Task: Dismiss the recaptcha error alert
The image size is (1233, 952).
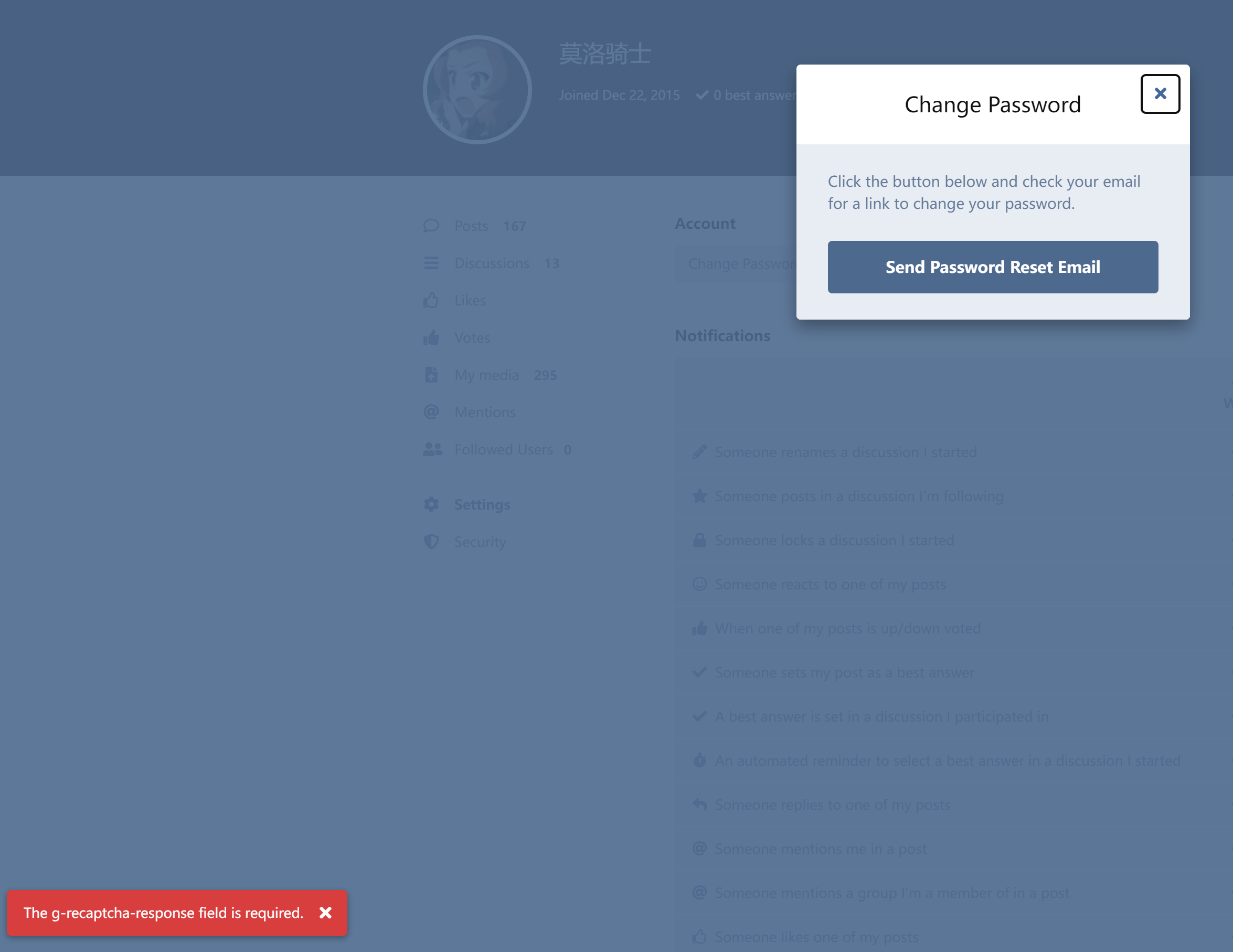Action: coord(325,913)
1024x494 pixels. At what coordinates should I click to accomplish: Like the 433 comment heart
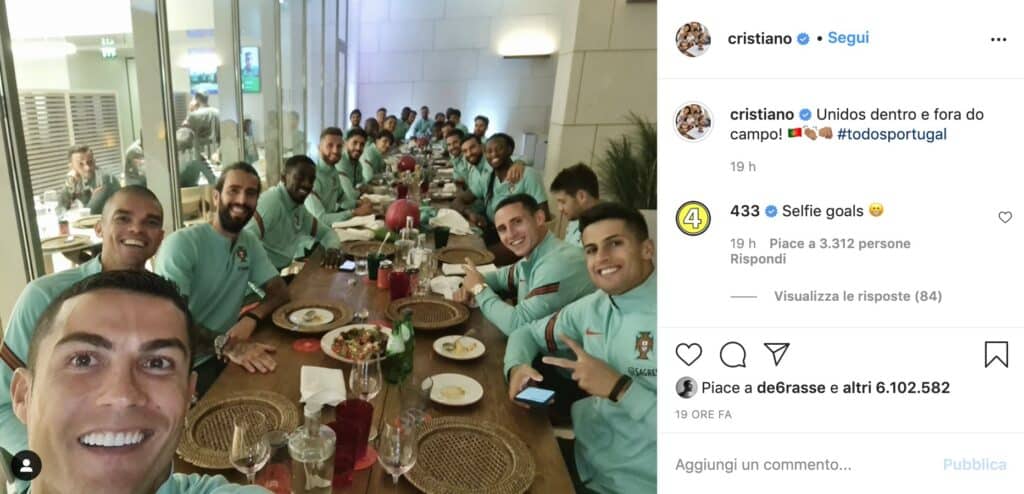tap(1004, 217)
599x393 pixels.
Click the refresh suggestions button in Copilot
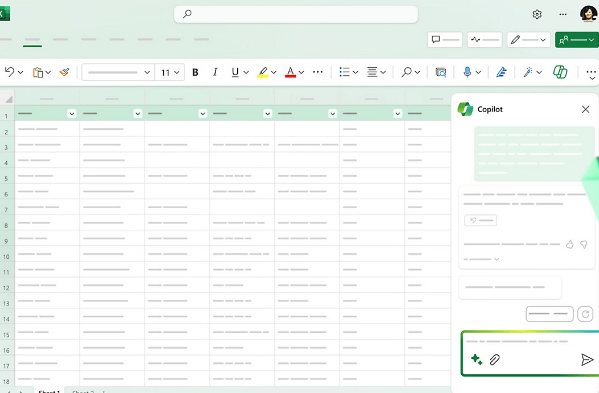(585, 314)
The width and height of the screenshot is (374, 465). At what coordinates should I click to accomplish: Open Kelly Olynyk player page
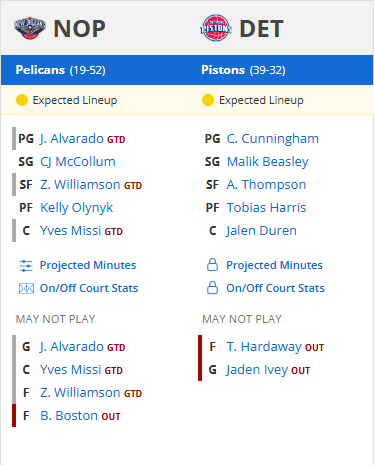point(76,208)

§ TASK REQUIREMENTS:
Output a verbatim copy of the entries and skip the pictures.

§ ANSWER TO THIS EXERCISE:
Task: Dismiss the recaptcha error alert
The image size is (1233, 952).
Action: coord(325,913)
1024x494 pixels. At what coordinates should I click to accomplish: Like the 433 comment heart
tap(1004, 217)
599x393 pixels.
Click the refresh suggestions button in Copilot
(585, 314)
The width and height of the screenshot is (374, 465). At what coordinates should I click to accomplish: Open Kelly Olynyk player page
point(76,208)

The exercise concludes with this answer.